# [What to work on]
Gather each line of the entries below that includes "will".

# [Given data]

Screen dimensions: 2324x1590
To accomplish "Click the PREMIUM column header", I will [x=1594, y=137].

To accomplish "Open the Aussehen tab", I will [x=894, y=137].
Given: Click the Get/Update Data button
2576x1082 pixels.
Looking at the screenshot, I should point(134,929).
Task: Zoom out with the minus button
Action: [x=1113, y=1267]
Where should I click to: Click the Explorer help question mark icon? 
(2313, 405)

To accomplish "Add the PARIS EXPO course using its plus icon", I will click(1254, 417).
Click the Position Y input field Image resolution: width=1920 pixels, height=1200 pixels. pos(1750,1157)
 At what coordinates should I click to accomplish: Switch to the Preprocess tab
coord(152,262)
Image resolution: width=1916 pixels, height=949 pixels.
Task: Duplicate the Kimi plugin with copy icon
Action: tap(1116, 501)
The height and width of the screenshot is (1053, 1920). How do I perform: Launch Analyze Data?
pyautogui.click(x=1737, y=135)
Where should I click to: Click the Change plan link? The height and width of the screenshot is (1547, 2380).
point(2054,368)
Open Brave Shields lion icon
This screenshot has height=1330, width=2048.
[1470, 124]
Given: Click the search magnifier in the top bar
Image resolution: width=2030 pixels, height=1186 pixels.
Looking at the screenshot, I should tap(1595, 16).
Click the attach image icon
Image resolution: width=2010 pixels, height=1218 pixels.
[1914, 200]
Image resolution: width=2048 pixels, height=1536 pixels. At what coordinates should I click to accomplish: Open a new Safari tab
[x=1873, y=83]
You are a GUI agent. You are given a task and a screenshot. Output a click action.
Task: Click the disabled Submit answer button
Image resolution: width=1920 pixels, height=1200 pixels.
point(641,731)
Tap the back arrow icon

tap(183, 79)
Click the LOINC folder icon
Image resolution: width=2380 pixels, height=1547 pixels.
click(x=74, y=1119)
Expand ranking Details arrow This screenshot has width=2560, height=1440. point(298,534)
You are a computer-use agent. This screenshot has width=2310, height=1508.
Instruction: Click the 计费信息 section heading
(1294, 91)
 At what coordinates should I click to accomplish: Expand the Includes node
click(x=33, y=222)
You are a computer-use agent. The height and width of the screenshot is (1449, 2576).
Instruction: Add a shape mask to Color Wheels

# [Answer area]
To accomplish "Click the PREMIUM column header", I will [x=1594, y=137].
To accomplish "Open the Aussehen tab", I will [x=894, y=137].
To accomplish "Add the PARIS EXPO course using its plus icon", I will click(1254, 417).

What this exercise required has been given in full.